Following political uncertainty stemming from the 2022 inauguration of Colombia's first left-wing president, coupled with the global financial crisis, the local investment landscape exhibited fragility during the first semester of 2023. Projections for economic growth in 2023 and 2024 indicate a moderate and subdued trajectory, with an expected GDP growth of 1.5% in 2023 and 1.8% in 2024, as noted by the OECD. Colombian economy has also suffered increase of inflation and more expensive financing structures arising from higher interest rates.

This intricate economic backdrop has particularly impacted M&A and venture capital activity.
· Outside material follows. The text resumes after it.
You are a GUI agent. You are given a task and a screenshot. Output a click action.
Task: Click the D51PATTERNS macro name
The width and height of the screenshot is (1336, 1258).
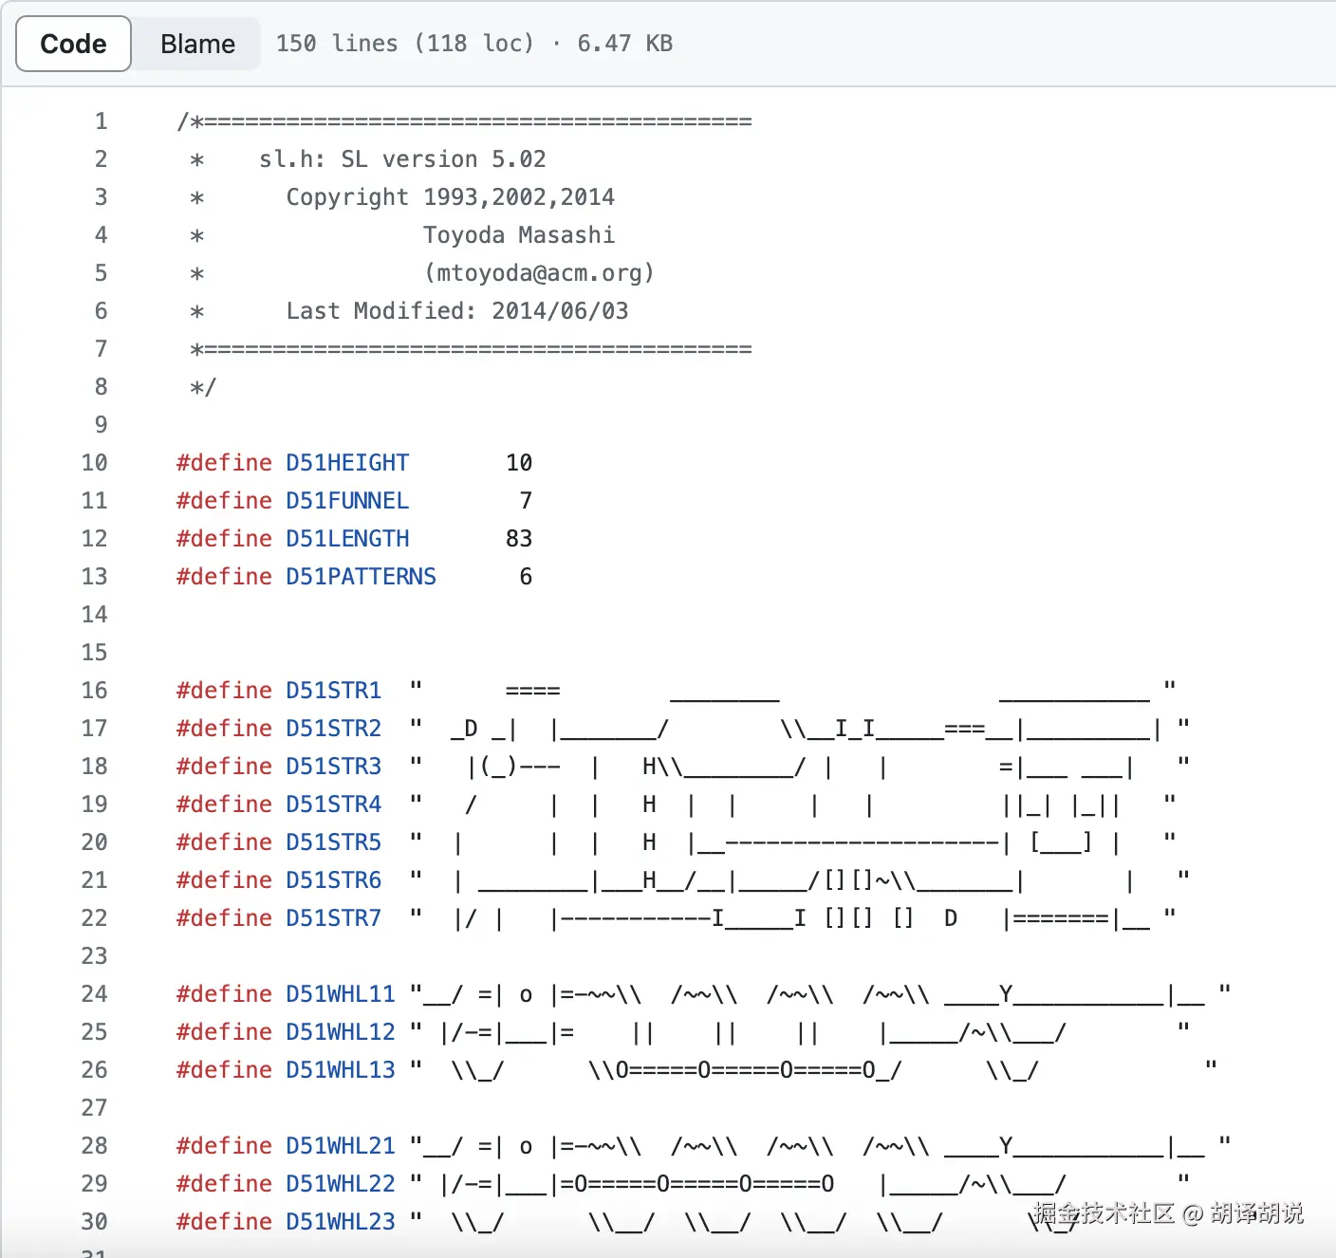pos(361,577)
According to TTR, M&A deals experienced a 19% decline, with aggregate amounts dropping by 52% between January and September 2023 compared to the same period in 2022. The contraction was even more pronounced in venture capital deals, with a 33% reduction in the number of transactions and a significant 71% decrease in deal value.

However, a potential turnaround is on the horizon with the recent election of right-wing mayors in the three major cities for the next four years. This political context, together with the decline in inflation (expected to meet its target by 2025) and the growth of foreign direct investment (which in June 2023 reached the highest figure in the last nine years), provides a positive signal for stimulating inbound investment.

During Q3 2023, significant deteriorations were evidenced in the demand for credit in the corporate sector, showing a negative historical variation of up to 40%, specifically in the demand for credit by SMEs, mainly explained by high interest rates. In this context of tight credit markets, in contrast to transaction financing in previous years, strategic investors may face more challenges to secure financing (both local and offshore) to leverage their M&A transactions.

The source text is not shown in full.